To do: List every web address that appears in the genealogy text below.

Anna listed her birthplace as Freienwalde in the application. Google told me there was a town outside Berlin called Bad Freienwalde in Brandenburg. Family stories said she was from Berlin, so I made the leap and put the spa town down for her birthplace.
About a year later, I had my mtDNA tested and the results came back very strongly for Pomerania. I did some reading and began to puzzle over Bad Freienwalde in Brandenburg. I couldn’t find any Schumanns that fit in that town.
And then with a bit more sleuthing at Kartenmeister, I discovered there was a town called Freienwalde in Pomerania, Prussia. Today it’s in Poland and called Chociwel, in the West Pomeranian Voivodeship. (Can I just say here that I remember geographical research before the Internet and it wasn’t pretty – lots of gazetteers and maps and frustration.)
The Family History Library catalog revealed exactly one roll of microfilm for Freienwalde, Pomerania, Prussia, and none for Bad Freienwalde in Brandenburg. Suddenly I knew which town I was rooting for!
I order the film just before the local stake library closes for the month of August. In the meantime, I did some further research on Anna’s siblings. One moved to Minnesota. Another ended up in Canada. And I find a tantalizing reference to Anna’s mother’s maiden name, but Linch doesn’t sound very Germanic.
Birth and Baptism of Anna Schumann
Using the birthdate from the passport application, I head straight for 15 July 1861 in the parish register. And there I find my great-grandmother just exactly where she should be. Parents: Friedrich Wilhelm SCHUMANN and Auguste Marie Luise LINDE.
Without my recent success finding Bruno Kirschstein’s birth and baptism, I’m not sure I would have been brave enough to try this. Swedish and Norwegian records don’t intimidate me as much as German ones for some strange reason.
Reading German Parish Registers
So I was feeling pretty smart. And then I realized that the pastor who kept the parish register spelled out the dates for births and baptisms. And my ability to pick out März and Mai and Juni and Juli suddenly didn’t mean much when I couldn’t figure out the numbers that went with those months. So I puzzled along with my German genealogical word list and relied mostly on the kindness of strangers. But at least I have a whole flock of Schumanns now and a lot of Lindes – but that’s a post for another day.
Steve, thanks for the tips about Katherine’s book and the FamilySearch groups. The Germany Genealogy group is very helpful and so is the Genealogy Translations group, both at Facebook.
https://www.facebook.com/groups/genealogytranslation/
https://www.facebook.com/groups/GermanGenealogy/
Luanne, if you know what town, the first place to search is FamilySearch. That will take you to the records that are available for that location.
https://www.familysearch.org/catalog/search
If you are unsure about exact location, you can always try searching the indexes for Germany at FamilySearch by name. Searching the individual birth, marriage, or death indexes usually gets better results.
https://www.familysearch.org/search/collection/location/1927074?region=Germany
My problem is I don’t understand how to find German parish records without traveling there. Is there a process I can use to search online? First try this, then if that doesn’t work try this, that sort of thing.

Given entries:
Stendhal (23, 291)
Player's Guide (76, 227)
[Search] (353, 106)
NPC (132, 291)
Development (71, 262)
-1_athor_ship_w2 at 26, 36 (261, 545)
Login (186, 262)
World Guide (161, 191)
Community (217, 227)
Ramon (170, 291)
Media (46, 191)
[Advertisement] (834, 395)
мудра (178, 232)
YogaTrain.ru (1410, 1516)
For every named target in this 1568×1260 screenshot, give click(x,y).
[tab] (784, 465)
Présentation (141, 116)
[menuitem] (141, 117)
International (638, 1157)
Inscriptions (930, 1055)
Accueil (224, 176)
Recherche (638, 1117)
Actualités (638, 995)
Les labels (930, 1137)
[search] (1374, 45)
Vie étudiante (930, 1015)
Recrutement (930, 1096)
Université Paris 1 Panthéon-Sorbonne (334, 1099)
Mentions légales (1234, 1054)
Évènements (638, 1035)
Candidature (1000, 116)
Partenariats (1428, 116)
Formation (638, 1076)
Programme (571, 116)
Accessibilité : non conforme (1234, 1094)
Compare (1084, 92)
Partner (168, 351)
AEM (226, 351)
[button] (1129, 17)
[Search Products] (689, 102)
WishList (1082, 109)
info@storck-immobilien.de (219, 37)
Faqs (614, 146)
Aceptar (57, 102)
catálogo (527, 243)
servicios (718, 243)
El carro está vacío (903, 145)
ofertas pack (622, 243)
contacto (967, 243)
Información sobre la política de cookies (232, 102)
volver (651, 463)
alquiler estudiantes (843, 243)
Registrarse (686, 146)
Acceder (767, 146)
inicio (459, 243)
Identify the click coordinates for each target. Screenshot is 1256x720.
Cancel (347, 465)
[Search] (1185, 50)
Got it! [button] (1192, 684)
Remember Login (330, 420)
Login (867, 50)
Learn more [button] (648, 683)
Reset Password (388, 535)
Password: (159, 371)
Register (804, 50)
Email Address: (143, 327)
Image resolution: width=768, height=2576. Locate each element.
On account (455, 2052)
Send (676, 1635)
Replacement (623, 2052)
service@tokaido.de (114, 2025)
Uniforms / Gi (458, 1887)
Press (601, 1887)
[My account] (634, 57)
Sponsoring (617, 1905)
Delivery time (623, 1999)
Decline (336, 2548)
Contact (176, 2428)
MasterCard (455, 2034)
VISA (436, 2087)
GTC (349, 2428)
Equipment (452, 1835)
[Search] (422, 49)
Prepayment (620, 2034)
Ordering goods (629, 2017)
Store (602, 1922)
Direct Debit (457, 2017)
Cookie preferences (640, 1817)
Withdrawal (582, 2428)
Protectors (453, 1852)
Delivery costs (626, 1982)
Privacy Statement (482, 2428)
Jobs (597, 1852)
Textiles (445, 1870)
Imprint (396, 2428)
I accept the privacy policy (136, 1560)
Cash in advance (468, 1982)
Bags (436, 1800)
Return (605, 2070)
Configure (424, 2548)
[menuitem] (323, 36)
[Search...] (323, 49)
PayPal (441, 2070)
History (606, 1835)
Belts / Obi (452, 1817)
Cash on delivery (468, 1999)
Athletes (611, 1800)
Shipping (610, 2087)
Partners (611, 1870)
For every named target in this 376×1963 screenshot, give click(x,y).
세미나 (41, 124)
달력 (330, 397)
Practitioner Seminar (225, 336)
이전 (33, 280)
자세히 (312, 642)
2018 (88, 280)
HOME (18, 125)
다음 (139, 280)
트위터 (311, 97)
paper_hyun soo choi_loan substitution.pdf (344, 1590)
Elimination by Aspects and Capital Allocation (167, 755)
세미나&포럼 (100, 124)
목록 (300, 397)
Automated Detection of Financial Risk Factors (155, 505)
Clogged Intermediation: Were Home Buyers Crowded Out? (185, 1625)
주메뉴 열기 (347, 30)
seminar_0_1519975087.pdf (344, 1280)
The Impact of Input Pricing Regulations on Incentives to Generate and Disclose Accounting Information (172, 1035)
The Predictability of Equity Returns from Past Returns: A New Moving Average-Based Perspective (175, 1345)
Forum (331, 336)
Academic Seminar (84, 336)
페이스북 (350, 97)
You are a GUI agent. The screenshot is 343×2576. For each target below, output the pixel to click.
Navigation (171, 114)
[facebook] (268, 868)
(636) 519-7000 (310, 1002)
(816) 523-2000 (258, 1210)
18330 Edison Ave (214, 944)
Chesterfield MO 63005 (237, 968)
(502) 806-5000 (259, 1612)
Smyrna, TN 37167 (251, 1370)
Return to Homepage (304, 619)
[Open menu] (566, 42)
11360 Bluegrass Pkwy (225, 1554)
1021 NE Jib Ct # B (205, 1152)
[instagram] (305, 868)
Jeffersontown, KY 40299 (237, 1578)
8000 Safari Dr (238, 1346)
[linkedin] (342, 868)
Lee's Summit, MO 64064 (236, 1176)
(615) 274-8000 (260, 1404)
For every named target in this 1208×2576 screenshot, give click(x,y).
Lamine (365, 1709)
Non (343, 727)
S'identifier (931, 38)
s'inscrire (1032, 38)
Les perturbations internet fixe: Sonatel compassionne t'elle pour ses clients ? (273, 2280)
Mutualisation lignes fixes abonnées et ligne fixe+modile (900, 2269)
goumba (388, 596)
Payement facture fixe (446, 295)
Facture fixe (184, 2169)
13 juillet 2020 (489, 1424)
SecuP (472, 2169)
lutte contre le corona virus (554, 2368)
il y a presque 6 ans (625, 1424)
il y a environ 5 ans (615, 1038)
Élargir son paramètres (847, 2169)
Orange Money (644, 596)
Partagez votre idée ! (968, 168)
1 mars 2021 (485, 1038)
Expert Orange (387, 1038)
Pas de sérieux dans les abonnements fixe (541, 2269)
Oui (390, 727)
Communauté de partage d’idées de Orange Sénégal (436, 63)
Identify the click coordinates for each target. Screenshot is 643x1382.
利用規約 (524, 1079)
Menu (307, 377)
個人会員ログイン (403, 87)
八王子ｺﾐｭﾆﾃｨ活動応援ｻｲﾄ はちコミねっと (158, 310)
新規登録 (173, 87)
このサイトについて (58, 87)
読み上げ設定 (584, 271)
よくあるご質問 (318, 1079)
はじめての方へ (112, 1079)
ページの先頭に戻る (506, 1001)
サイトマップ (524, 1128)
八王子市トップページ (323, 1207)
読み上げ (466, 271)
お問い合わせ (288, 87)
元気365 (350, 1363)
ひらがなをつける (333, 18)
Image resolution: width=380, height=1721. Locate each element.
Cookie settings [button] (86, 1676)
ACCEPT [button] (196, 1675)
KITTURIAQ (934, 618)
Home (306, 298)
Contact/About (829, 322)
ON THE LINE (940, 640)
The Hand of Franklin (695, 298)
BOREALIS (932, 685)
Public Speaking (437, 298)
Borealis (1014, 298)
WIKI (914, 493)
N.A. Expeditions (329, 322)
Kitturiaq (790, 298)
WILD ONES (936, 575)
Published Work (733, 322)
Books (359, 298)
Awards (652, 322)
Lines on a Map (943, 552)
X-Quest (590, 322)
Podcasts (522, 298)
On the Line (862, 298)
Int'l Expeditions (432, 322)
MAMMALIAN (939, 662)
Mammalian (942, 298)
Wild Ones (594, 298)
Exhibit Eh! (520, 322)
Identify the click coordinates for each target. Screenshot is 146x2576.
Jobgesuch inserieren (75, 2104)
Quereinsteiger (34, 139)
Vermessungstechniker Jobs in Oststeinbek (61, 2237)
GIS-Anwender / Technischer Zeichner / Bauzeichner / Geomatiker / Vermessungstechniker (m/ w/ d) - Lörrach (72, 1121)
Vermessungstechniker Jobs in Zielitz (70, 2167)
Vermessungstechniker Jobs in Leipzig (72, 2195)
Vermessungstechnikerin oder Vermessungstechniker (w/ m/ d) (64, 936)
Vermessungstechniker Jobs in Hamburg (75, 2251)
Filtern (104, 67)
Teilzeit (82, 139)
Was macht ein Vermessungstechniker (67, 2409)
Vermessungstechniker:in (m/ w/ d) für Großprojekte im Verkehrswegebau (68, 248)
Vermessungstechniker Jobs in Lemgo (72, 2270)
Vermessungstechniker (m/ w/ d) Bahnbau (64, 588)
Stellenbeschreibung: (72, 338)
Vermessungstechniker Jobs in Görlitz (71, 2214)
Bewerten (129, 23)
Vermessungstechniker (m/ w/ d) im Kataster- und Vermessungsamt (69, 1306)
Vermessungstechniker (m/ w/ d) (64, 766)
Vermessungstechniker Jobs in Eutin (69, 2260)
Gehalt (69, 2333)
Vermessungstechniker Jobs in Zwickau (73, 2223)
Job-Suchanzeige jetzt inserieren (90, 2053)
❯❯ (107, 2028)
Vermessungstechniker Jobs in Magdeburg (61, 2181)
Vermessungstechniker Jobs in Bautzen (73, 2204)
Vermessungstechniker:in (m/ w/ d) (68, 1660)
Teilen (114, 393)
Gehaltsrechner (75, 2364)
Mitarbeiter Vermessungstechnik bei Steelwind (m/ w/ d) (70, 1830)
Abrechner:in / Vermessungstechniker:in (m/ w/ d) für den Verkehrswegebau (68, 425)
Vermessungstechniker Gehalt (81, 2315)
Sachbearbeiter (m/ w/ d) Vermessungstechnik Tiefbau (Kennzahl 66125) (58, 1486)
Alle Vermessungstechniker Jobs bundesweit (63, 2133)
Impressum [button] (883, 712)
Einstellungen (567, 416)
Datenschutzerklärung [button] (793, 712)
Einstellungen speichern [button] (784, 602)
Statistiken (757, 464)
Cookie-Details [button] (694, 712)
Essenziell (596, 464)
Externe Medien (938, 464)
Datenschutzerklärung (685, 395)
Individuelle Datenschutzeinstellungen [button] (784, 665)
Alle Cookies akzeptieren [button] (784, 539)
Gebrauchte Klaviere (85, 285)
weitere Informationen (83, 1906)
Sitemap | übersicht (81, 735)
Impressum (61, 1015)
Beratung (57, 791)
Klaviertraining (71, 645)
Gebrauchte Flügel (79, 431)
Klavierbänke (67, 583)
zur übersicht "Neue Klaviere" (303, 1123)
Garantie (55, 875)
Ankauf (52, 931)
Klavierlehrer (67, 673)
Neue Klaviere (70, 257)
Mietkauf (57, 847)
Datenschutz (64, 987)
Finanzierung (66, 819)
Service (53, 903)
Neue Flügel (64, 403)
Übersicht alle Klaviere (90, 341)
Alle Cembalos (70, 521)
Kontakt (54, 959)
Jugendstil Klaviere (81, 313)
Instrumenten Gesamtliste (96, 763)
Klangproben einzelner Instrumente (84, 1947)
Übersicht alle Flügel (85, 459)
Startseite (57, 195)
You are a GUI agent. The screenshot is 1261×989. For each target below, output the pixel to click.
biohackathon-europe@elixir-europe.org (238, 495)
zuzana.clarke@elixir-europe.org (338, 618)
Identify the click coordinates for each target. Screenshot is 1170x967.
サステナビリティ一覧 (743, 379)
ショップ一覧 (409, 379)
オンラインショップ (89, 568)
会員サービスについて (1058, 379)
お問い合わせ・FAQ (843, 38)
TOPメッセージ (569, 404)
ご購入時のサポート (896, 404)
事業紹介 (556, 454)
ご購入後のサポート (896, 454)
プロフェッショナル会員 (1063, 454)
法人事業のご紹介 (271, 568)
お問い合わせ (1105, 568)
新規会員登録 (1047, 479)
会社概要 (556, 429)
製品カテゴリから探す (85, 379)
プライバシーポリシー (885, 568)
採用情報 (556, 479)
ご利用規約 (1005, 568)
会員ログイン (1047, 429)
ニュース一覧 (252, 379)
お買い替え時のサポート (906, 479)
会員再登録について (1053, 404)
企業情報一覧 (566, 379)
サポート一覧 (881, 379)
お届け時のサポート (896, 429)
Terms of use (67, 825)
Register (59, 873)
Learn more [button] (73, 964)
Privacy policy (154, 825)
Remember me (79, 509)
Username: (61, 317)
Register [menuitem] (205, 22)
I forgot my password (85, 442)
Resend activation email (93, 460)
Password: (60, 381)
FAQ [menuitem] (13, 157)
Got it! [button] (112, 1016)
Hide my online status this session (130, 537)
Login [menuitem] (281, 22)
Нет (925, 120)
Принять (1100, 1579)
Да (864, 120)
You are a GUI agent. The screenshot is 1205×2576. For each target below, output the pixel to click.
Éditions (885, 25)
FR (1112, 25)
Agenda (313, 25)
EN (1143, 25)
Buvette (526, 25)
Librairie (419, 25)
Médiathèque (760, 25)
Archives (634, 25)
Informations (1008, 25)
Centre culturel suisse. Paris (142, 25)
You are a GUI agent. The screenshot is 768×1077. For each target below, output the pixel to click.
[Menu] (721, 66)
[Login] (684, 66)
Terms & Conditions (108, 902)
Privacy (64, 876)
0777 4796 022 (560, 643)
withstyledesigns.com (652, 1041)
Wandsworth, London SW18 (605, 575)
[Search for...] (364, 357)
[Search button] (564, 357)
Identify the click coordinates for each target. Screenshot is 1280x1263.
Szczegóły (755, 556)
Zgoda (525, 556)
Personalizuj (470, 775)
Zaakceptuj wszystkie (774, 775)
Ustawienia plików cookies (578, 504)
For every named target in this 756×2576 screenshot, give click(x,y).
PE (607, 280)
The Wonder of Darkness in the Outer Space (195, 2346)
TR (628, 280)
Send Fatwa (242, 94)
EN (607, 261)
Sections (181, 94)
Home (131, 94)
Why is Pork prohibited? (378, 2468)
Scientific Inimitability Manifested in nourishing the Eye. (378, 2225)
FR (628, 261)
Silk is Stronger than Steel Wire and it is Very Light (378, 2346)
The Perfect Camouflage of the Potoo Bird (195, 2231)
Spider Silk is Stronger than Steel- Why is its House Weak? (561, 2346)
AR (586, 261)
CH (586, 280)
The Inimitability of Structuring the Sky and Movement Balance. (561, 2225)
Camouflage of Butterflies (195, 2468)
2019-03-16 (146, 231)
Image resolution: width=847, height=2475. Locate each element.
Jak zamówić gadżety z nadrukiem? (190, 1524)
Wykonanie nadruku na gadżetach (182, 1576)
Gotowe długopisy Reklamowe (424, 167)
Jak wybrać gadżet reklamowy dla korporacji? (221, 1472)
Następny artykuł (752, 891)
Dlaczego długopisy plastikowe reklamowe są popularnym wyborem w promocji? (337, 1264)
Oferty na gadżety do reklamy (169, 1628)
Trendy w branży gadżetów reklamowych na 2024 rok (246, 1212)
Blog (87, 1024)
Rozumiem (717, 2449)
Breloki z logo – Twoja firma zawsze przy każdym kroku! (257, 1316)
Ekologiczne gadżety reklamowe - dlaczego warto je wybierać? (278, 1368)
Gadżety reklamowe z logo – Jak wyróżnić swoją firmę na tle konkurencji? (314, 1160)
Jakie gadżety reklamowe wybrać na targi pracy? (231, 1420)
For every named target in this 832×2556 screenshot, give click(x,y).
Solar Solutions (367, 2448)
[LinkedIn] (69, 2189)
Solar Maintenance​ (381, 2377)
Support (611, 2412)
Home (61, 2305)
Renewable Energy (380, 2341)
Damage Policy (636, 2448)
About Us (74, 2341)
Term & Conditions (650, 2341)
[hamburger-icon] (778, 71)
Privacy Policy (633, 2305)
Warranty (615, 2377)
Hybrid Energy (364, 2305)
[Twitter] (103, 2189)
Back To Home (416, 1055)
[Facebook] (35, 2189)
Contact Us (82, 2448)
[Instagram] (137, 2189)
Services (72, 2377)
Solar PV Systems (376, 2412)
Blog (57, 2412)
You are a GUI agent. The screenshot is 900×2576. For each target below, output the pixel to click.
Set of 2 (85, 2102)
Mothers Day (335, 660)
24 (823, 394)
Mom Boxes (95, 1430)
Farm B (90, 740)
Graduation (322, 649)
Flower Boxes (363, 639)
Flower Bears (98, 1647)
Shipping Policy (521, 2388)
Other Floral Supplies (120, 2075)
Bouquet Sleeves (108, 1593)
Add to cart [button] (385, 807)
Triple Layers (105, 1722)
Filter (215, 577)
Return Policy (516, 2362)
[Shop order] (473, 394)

Response to the exercise:
https://www.facebook.com/groups/genealogytranslation/
https://www.facebook.com/groups/GermanGenealogy/
https://www.familysearch.org/catalog/search
https://www.familysearch.org/search/collection/location/1927074?region=Germany